Tens of thousands of people, many from war-torn Syria, have traveled across the eastern flank of Europe this summer, from Turkey to Greece by sea, over land in Macedonia, Serbia, Hungary and Austria. Tense bottlenecks have developed at those borders, especially since Hungary began building a fence to keep the migrants out.

Friday’s foot march began after rail traffic to Vienna from the Nickelsdorf crossing was sharply reduced due to overcrowding. Buses and taxis then were called to Nickelsdorf to take migrants to the Austrian capita, but thousands decided not to wait.

Hungarian police spokesman Helmut Marban said a “group dynamic” started, with a few people beginning to walk toward Vienna from the border, inspiring thousands of others to join them on the 40-mile (60 kilometer) trek.

Police briefly closed the A4 expressway to vehicles because of the potential dangers posed by the migrants.

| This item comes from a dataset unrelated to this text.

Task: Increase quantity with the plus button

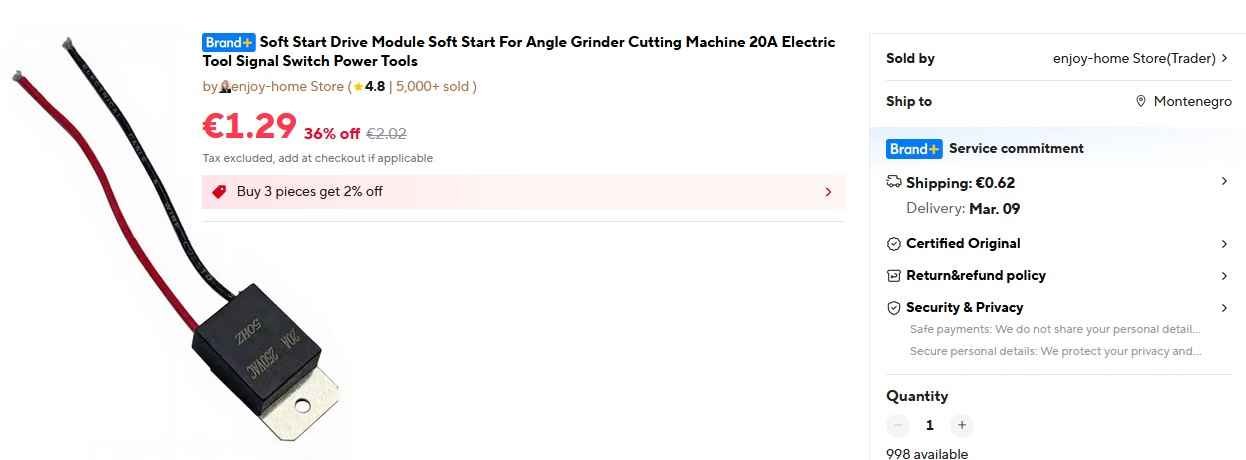Action: point(961,425)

The trek petered out a few hours after it began with police and emergency crews persuading those wanting to push on to the Austrian capital that there would be enough buses for them eventually.

Hans Peter Doskozil, the police chief of eastern Burgenland, said on Thursday alone 7,500 people had crossed into Austria at Nickelsdorf — a number that apparently overwhelmed the Austrian Federal Railways.

Regularly scheduled trains from Nickelsdorf continued Friday to other Austrian destinations, including Vienna, with three departures scheduled.